JasonKessler / scattertext

Beautiful visualizations of how language differs among document types.
Apache License 2.0
2.23k stars 287 forks source link

Labeling Issue during visualization of Scaled F-Score #128

Closed fatihbozdag closed 1 year ago

fatihbozdag commented 1 year ago

Greetings all,

I've applied scaled F-Scroe for terms associations, however, output shows 'Top NONE' rather than the actual name of the category. Yet, no issue with 'not category' with f-scaled or visualization through dispersion and frequency.

def create_corpus(df, category_col, text_col, nlp):
    return (
        st.CorpusFromPandas(df, category_col=category_col, text_col=text_col, nlp=nlp)
        .build()
        .remove_terms(_stop_words.ENGLISH_STOP_WORDS, ignore_absences=True)
        .get_unigram_corpus()
        .compact(st.AssociationCompactor(2000))
    )

corpus = create_corpus(documents, 'Topic', 'text_field', nlp)

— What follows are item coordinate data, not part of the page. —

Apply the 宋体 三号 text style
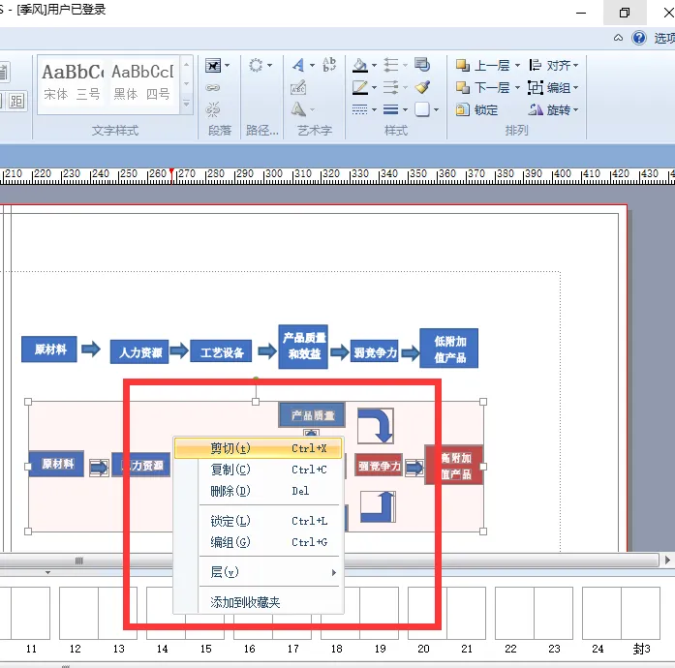This screenshot has width=675, height=668. coord(73,82)
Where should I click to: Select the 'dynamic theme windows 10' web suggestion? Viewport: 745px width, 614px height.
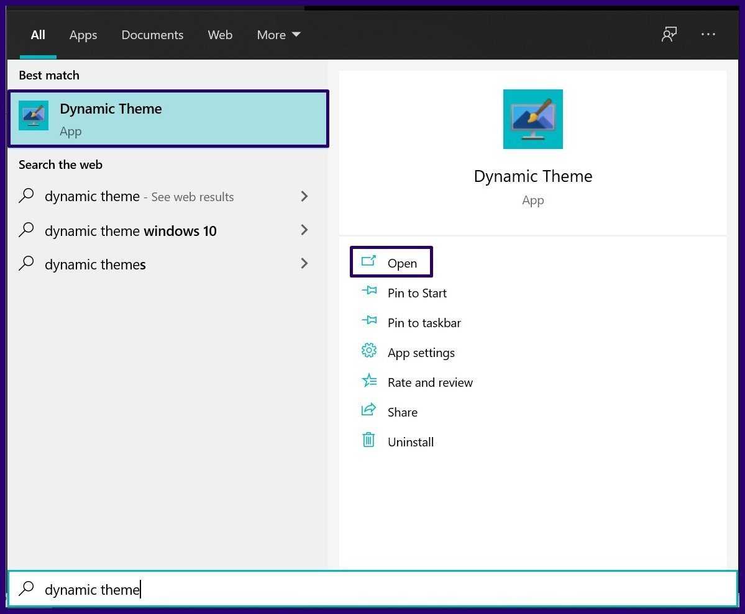(130, 231)
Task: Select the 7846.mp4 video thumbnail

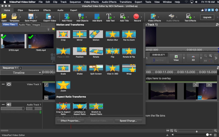Action: coord(41,41)

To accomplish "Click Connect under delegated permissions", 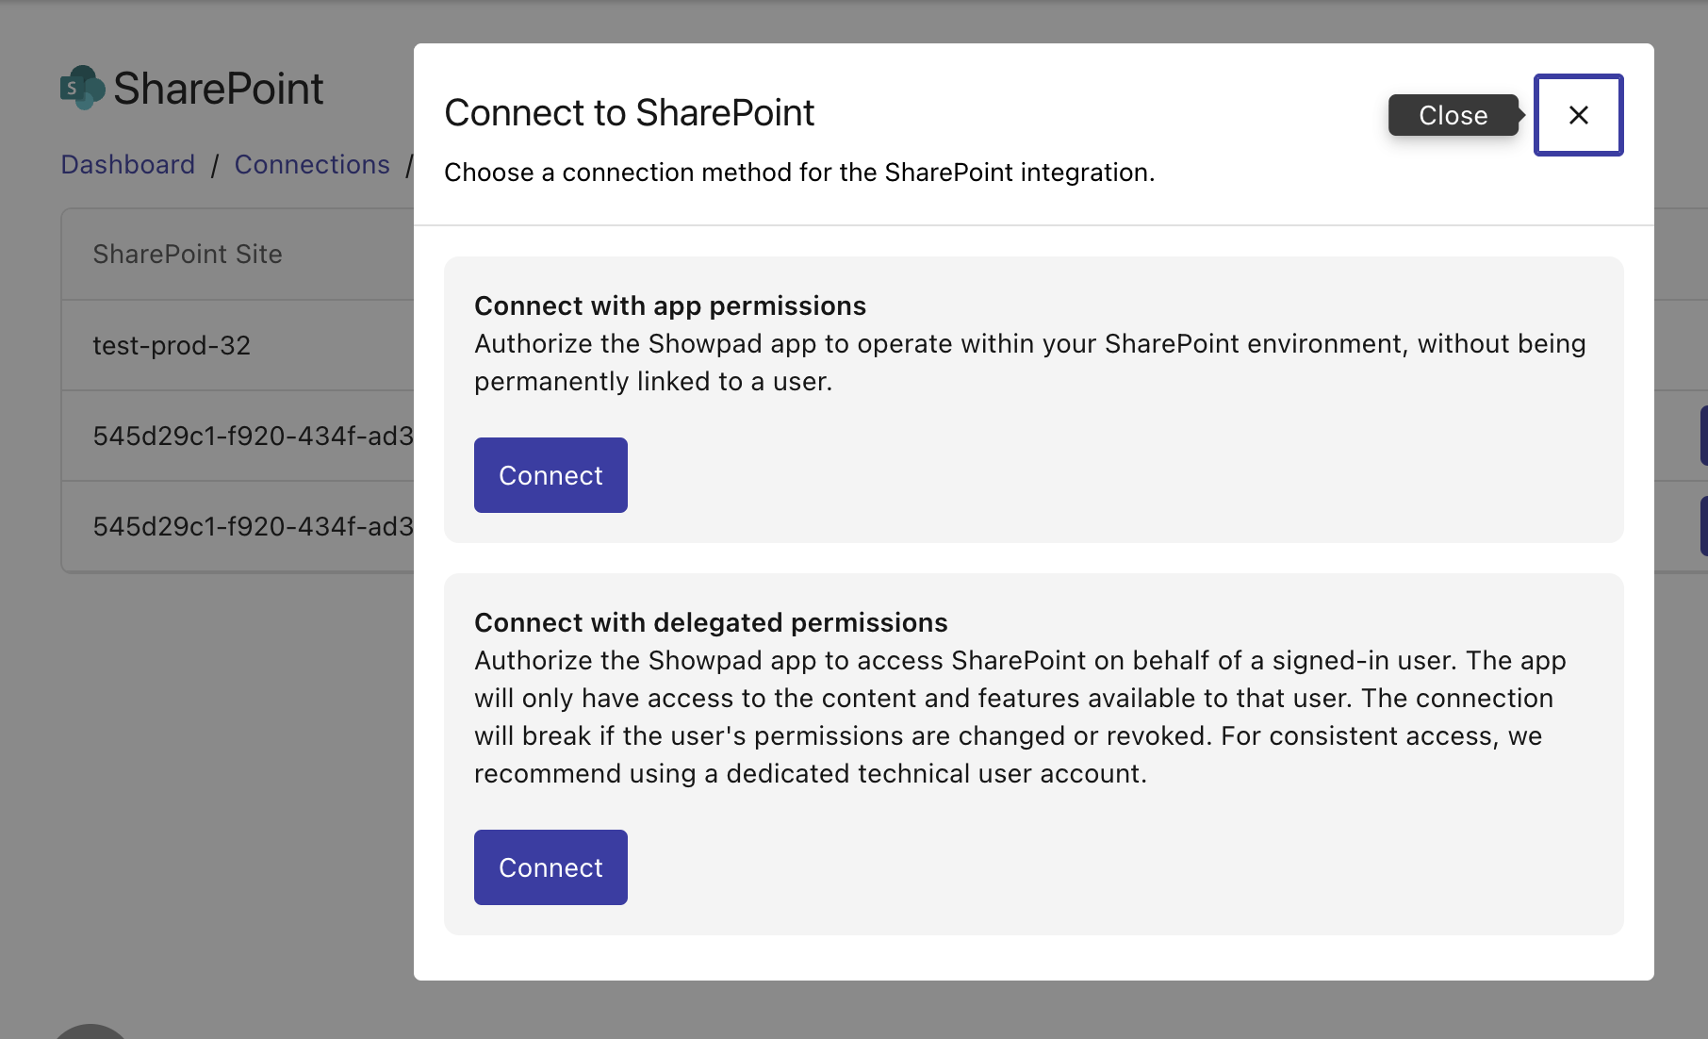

dispersion = st.Dispersion(corpus)

dispersion_df = dispersion.get_df()

html = st.produce_scattertext_explorer(corpus,
...          category='Common_Topic',
...          category_name='Common Topic Terms',
...          not_category_name='Other Topics',
...          width_in_pixels=1000,
...          metadata=documents['Native_Language'],
             jitter=0.1,
             minimum_term_frequency=5,
             transform=st.Scalers.percentile)
open("EFL_Learners_Visualization.html", 'wb').write(html.encode('utf-8'))
Screenshot 2023-04-21 at 02 58 03

Here the labeling is correct on upper right saying Common Topic Terms, However;

from scipy.stats import hmean
term_freq_df = corpus.get_unigram_corpus().get_term_freq_df()[['Common_Topic freq', 'Other_Topics freq']]
term_freq_df = term_freq_df[term_freq_df.sum(axis=1) > 0]
term_freq_df['pos_precision'] = (term_freq_df['Common_Topic freq'] * 1. /
                                 (term_freq_df['Common_Topic freq'] + term_freq_df['Other_Topics freq']))
term_freq_df['pos_freq_pct'] = (term_freq_df['Common_Topic freq'] * 1.
                                / term_freq_df['Common_Topic freq'].sum())
term_freq_df['pos_hmean'] = (term_freq_df
                             .apply(lambda x: (hmean([x['pos_precision'], x['pos_freq_pct']])
                                               if x['pos_precision'] > 0 and x['pos_freq_pct'] > 0
                                               else 0), axis=1))
freq = term_freq_df.pos_freq_pct.values
prec = term_freq_df.pos_precision.values
html = st.produce_scattertext_explorer(
    corpus.remove_terms(set(corpus.get_terms()) - set(term_freq_df.index)),
    category='Common_Topic',
    not_category_name='Other_Topics',
    not_categories=['Other_Topics'],

    x_label='Portion of words used in common topic',
    original_x=freq,
    x_coords=(freq - freq.min()) / freq.max(),
    x_axis_values=[int(freq.min() * 1000) / 1000.,
                   int(freq.max() * 1000) / 1000.],

    y_label='Portion of documents containing words that are included in Common Topics',
    original_y=prec,
    y_coords=(prec - prec.min()) / prec.max(),
    y_axis_values=[int(prec.min() * 1000) / 1000.,
                   int((prec.max() / 2.) * 1000) / 1000.,
                   int(prec.max() * 1000) / 1000.],
    scores=term_freq_df.pos_hmean.values,

    sort_by_dist=False,
    show_characteristic=False
)
open("EFL_Learners_Visualization_F_Score.html", 'wb').write(html.encode('utf-8'))
Screenshot 2023-04-21 at 03 03 21

It says 'Top None' in the upper right corner. What is it I am missing or doing wrong?

JasonKessler commented 1 year ago

You need to set category_name = 'Common_topic' in produce_scattertext_explorer

fatihbozdag commented 1 year ago

You need to set category_name = 'Common_topic' in produce_scattertext_explorer

Sorry! How silly I am, I've missed it. I was following the sample code on the page, (here)! I've got it.